Gelernter asserted that Bush wants to let Americans invest "4% of your payroll taxes in a private account instead of handing over every cent to the government," and then incredulously asked, "How on Earth could anyone be opposed in principle to letting taxpayers manage a minuscule fraction of their own money (their own money, dammit!) if they want to?" In fact, the allowable amount of payroll taxes a worker could invest is significantly more than the 4 percent Gelernter claimed -- it's actually closer to two-thirds. Under the current Social Security system, workers pay half of the 12.4 percent payroll tax -- 6.2 percent of their salary -- and employers pay the other half. The Bush proposal would let workers invest up to 4 percent of their salary (or 64.5 percent of what's currently taken out of their paychecks for payroll taxes) into a private account. This is significantly more than, as Gelernter wrote, "4% of your payroll taxes."
Gelernter went on to attack Democrats as liars for claiming that private accounts for Social Security are synonymous with privatization:
[Democrats] say "Bush wants to privatize Social Security" -- as if government were going to wash its hands of the whole mess. The technical term that logicians use for this rhetorical gambit -- applying a correct word for one part of a proposal to the proposal as a whole -- is "lying."
But Bush himself equated private accounts with privatization while running for president in 2000, stating: ""What privatization does, it allows the individual worker his or her choice to set money aside in a managed account."

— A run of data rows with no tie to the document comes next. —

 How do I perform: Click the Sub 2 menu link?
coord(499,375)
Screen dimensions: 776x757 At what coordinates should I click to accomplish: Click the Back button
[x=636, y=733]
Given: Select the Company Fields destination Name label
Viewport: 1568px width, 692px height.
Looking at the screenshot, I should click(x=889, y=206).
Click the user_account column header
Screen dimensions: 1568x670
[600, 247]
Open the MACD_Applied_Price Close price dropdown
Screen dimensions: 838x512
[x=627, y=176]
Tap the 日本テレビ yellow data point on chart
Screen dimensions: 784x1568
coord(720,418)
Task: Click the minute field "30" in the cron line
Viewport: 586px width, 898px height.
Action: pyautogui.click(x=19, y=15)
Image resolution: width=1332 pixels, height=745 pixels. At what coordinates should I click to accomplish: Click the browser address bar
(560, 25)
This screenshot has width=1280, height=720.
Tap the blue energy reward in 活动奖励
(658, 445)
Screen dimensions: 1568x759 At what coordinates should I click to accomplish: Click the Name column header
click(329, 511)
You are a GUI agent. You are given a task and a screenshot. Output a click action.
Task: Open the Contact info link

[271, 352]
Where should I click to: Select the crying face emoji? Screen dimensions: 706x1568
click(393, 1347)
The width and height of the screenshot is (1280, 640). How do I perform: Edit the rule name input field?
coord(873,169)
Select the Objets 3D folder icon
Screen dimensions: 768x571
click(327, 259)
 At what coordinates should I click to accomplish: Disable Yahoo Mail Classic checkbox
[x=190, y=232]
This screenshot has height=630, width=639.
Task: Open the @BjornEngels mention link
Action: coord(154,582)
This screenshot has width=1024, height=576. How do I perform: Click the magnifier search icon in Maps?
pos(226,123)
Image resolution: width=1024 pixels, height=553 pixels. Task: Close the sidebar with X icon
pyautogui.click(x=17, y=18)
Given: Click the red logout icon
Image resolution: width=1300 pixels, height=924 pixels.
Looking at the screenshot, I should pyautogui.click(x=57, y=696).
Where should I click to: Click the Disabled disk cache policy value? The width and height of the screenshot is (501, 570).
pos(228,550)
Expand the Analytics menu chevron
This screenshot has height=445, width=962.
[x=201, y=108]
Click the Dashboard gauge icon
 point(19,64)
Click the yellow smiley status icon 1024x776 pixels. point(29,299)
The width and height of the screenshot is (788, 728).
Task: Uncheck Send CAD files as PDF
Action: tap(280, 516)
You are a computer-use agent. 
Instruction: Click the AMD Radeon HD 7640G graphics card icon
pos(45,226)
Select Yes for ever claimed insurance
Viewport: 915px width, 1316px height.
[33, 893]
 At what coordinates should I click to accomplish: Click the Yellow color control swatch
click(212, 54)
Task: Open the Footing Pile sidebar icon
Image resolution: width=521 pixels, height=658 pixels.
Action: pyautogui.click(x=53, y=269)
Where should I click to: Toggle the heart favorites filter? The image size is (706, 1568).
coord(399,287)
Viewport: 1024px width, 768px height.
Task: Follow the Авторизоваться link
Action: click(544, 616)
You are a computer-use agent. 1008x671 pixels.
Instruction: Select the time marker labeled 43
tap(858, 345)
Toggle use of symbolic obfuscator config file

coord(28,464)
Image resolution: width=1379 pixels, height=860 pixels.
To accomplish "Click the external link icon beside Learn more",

Gelernter used these faulty arguments to help convey the point of his item: "Democrats habitually treat voters like children." He concluded by writing, "Democrats are professors in disguise. ... Professors see the world in terms of experts and students: 'We are smart; you are dumb.' That's the Infantile American Principle in a nutshell." Gelernter himself is a professor of computer science at Yale University -- a fact noted in his April 29 column.